Prometheus is the leading open-source monitoring system for cloud-native environments. It collects metrics by scraping HTTP endpoints at regular intervals, stores them in a time-series database, and provides PromQL for querying. Key concepts: metrics types (counters, gauges, histograms, summaries), labels for dimensional data, recording rules for precomputed queries, and alerting rules with Alertmanager for notifications (Slack, PagerDuty, email). Grafana is the visualization layer — it creates beautiful, interactive dashboards from Prometheus data (and many other data sources). Build dashboards for: request rate and latency (RED method), resource utilization (USE method), SLA/SLO tracking, and business metrics. Together, Prometheus and Grafana give you real-time visibility into your infrastructure and applications, enabling data-driven decisions and rapid incident response.
OpenTelemetry (OTel) is the vendor-neutral, open-source observability framework that is becoming the industry standard.

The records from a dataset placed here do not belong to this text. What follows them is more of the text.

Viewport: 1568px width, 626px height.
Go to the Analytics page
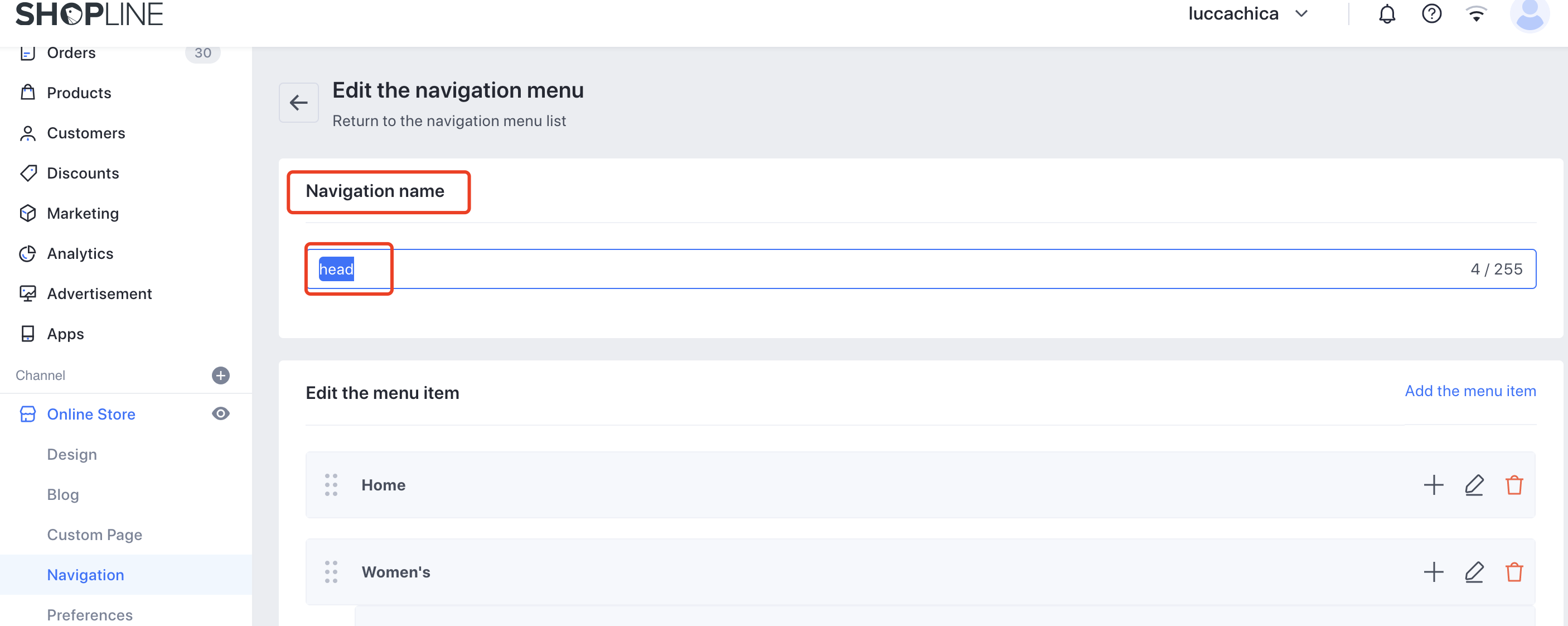(x=80, y=253)
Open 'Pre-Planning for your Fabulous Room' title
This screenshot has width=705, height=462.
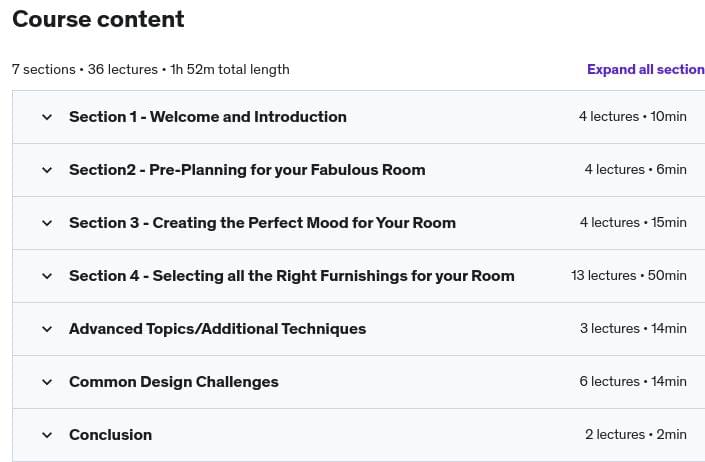[247, 170]
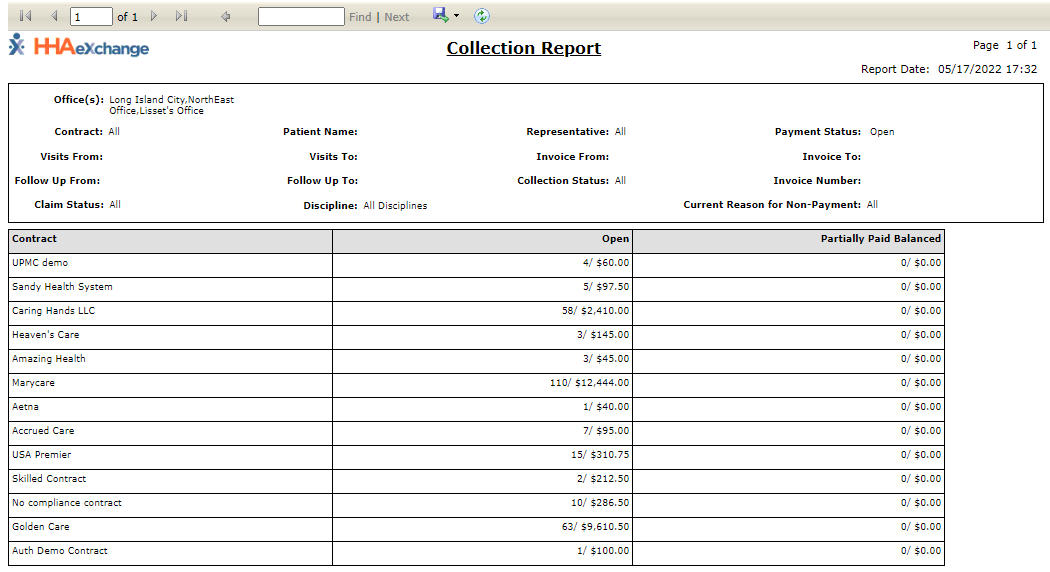Open the export format dropdown arrow
The width and height of the screenshot is (1050, 572).
[x=456, y=16]
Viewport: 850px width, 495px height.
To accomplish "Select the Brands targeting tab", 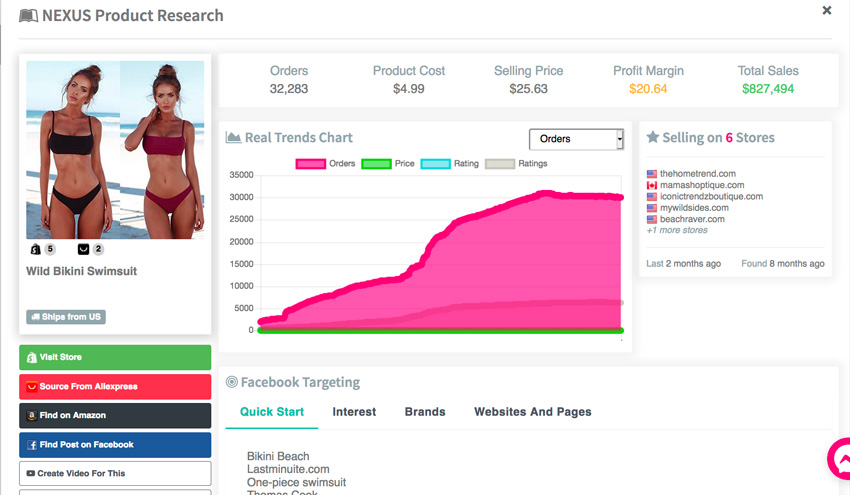I will click(x=425, y=412).
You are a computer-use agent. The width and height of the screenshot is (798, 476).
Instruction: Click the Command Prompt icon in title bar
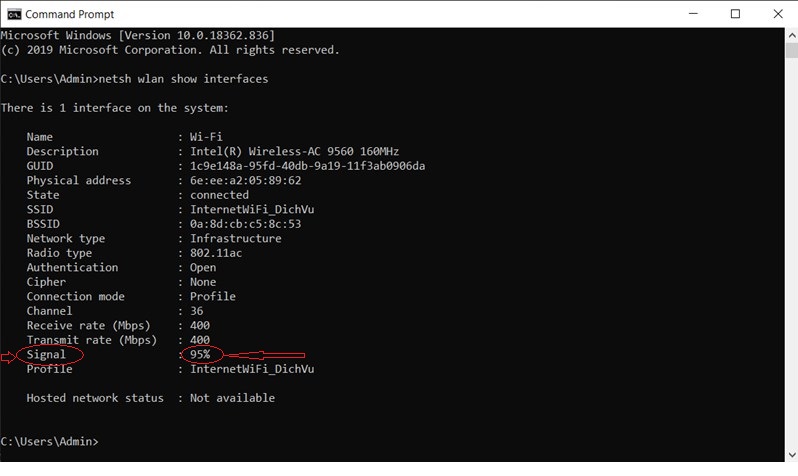(x=14, y=14)
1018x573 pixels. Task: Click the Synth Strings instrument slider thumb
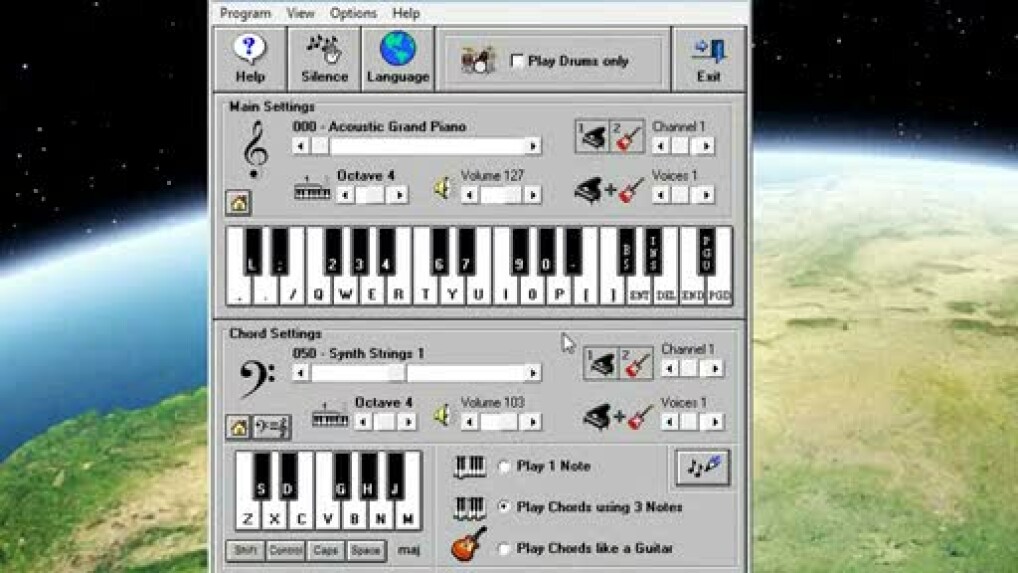[x=397, y=373]
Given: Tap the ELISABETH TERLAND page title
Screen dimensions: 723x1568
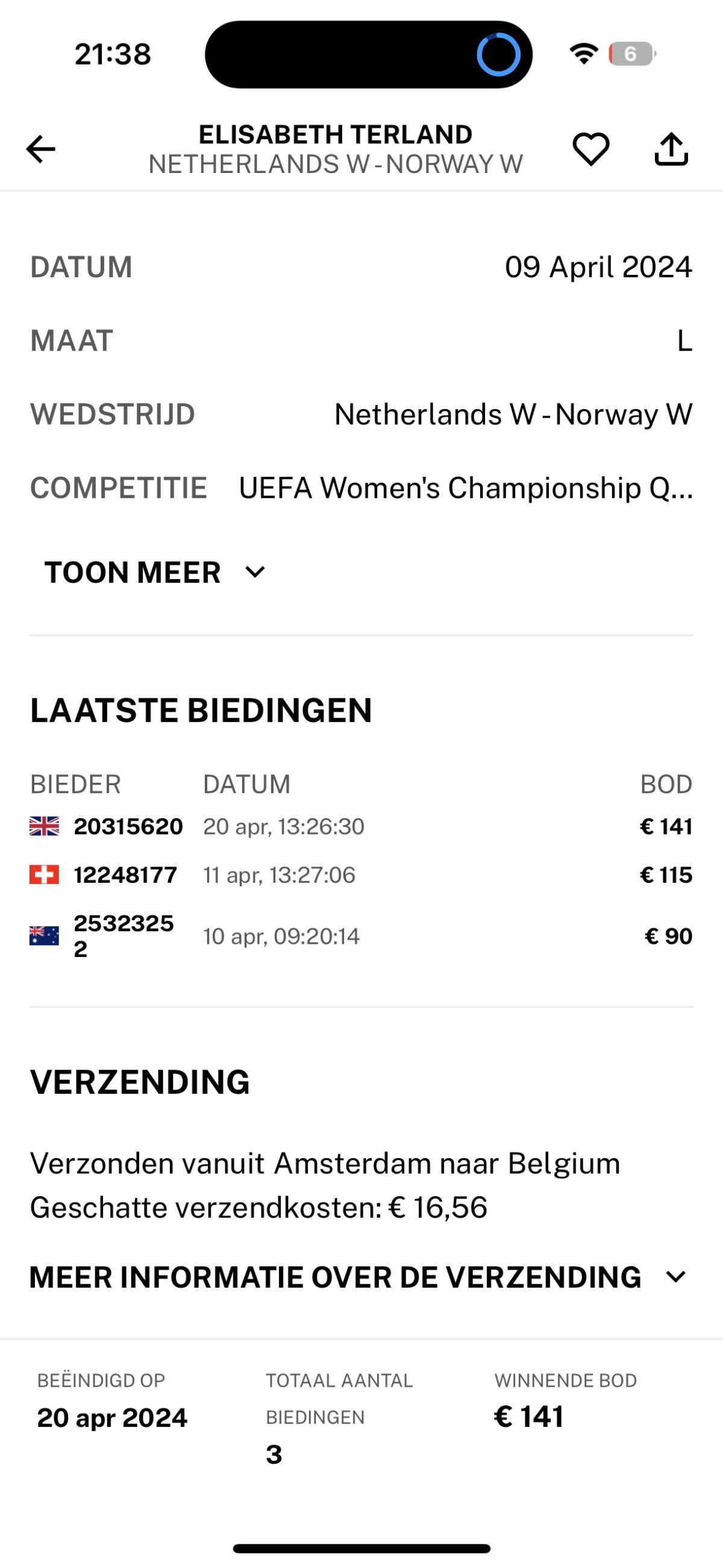Looking at the screenshot, I should pos(336,134).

It provides a single set of APIs, libraries, and tools to instrument your applications and infrastructure for collecting traces, metrics, and logs. Traces follow a request through your distributed system, showing exactly which services were called, how long each took, and where failures occurred. OTel auto-instrumentation can add tracing to HTTP clients, database drivers, and message queues with minimal code changes. The OTel Collector receives, processes, and exports telemetry data to any backend (Jaeger, Zipkin, Grafana Tempo for traces; Prometheus for metrics; Loki for logs). Adopting OTel means you are not locked into any specific observability vendor and can switch backends without re-instrumenting your code.